Quinta feira da 31ª semana do tempo comum, São Teodoro.
Evangelho (Jo 2, 13-22)

13 Estava próxima a Páscoa dos judeus e Jesus subiu a Jerusalém.

14 No Templo, encontrou os vendedores de bois, ovelhas e pombas e os cambistas que estavam aí sentados. 15 Fez então um chicote de cordas e expulsou todos do Templo, junto com as ovelhas e os bois; espalhou as moedas e derrubou as mesas dos cambistas. 16 E disse aos que vendiam pombas: “Tirai isto daqui!
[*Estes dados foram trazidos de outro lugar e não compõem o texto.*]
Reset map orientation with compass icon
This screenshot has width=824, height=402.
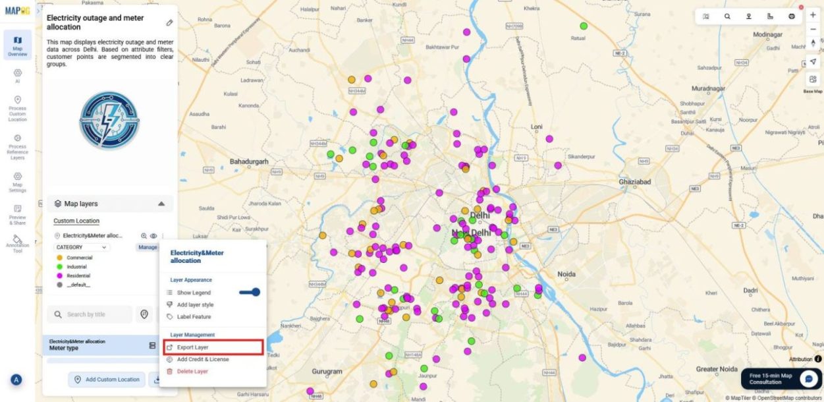click(x=812, y=43)
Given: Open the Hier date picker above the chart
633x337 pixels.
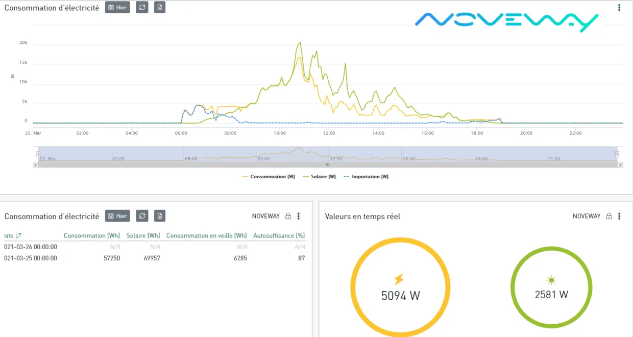Looking at the screenshot, I should click(117, 8).
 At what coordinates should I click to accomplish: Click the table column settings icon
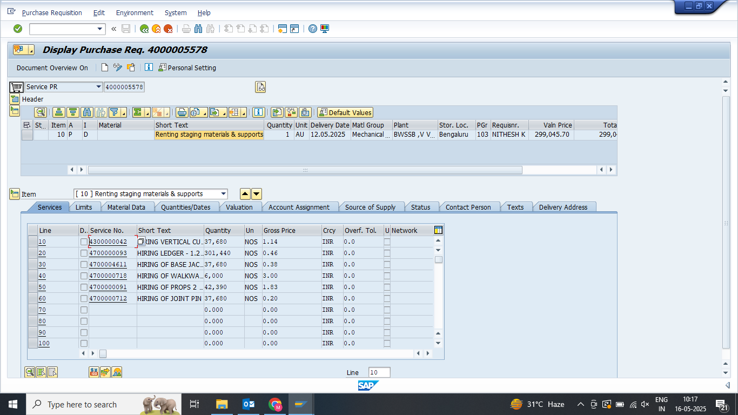(438, 230)
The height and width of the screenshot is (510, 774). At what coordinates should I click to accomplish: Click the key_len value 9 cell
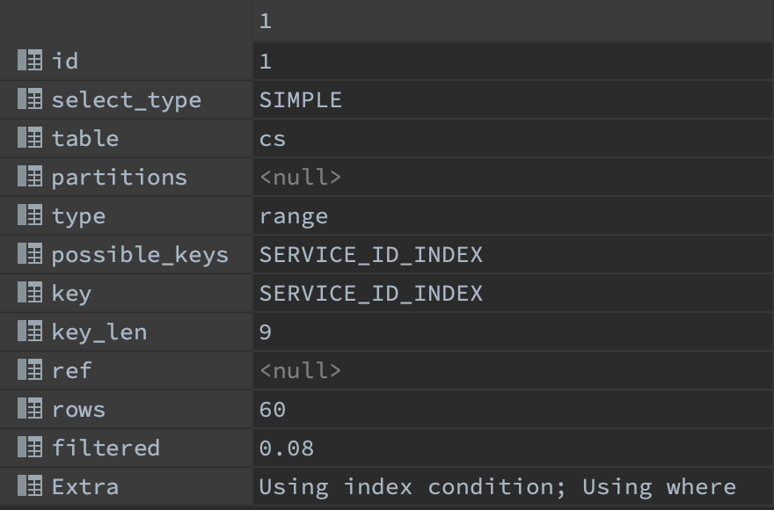pyautogui.click(x=266, y=332)
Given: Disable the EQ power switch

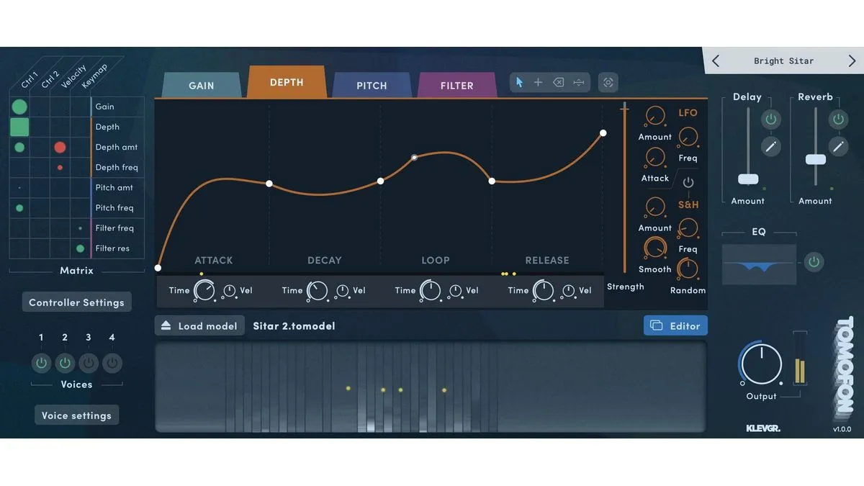Looking at the screenshot, I should [x=814, y=262].
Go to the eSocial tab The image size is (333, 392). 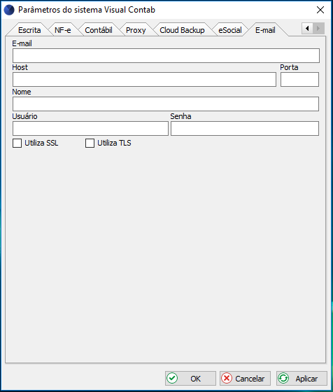(x=230, y=30)
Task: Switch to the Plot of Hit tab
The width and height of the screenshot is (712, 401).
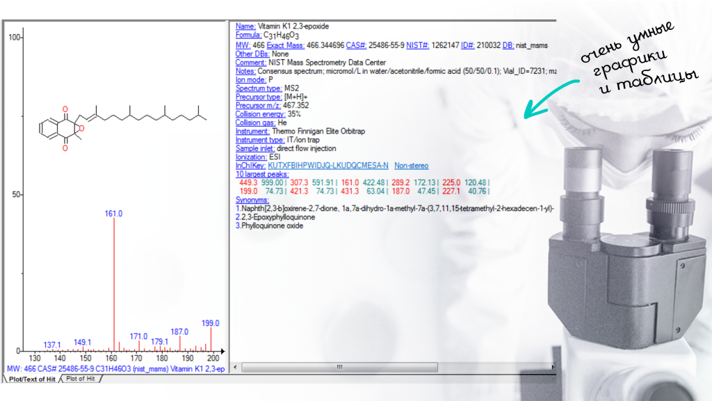Action: pos(81,379)
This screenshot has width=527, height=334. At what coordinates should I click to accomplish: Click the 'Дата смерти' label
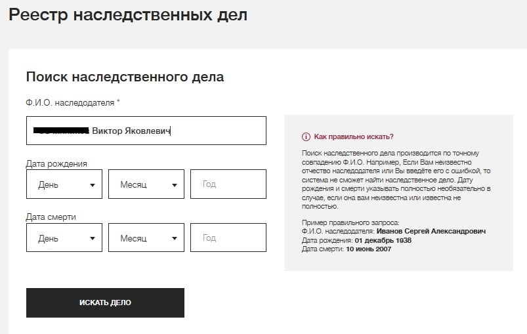pos(51,217)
Não façais da casa de meu Pai uma casa de comércio!” 17 Seus discípulos lembraram-se, mais tarde, que a Escritura diz: “O zelo por tua casa me consumirá”. 18 Então os judeus perguntaram a Jesus: “Que sinal nos mostras para agir assim?” 19 Ele respondeu: “Destruí, este Templo, e em três dias o levantarei”. 20 Os judeus disseram: “Quarenta e seis anos foram precisos para a construção deste santuário e tu o levantarás em três dias?” 21 Mas Jesus estava falando do Templo do seu corpo. 22 Quando Jesus ressuscitou, os discípulos lembraram-se do que ele tinha dito e acreditaram na Escritura e na palavra dele.

— Palavra da Salvação.
— Glória a vós, Senhor !

Reflexão:

Se a sagrada escritura nos afirma que devemos considerar nosso corpo como templo sagrado do Senhor, pois somos imagem e semelhança de Cristo, imagino que também devemos respeitar as igrejas como casa de DEUS, imaginem então nossa responsabilidade.
Assim entendemos a fúria de Jesus quando viu o templo, a casa do Senhor, morada do Altíssimo, sendo feita de comércio, foi radical quando quebrou tudo, derrubou e expulsou todos os baderneiros da casa do Pai.
Tomemos esta passagem como exemplo para nós seguirmos a risca, ou seja, se em algum momento percebermos que a nossa vida, nosso corpo ou mesmo nosso coração está uma baderna, devemos ser radical conforme Jesus reagiu, expulsando todos os pecados e destruindo tudo aquilo que sabemos que não agrada a DEUS, honrando o presente maior que o Pai nos deu, o dom da vida,.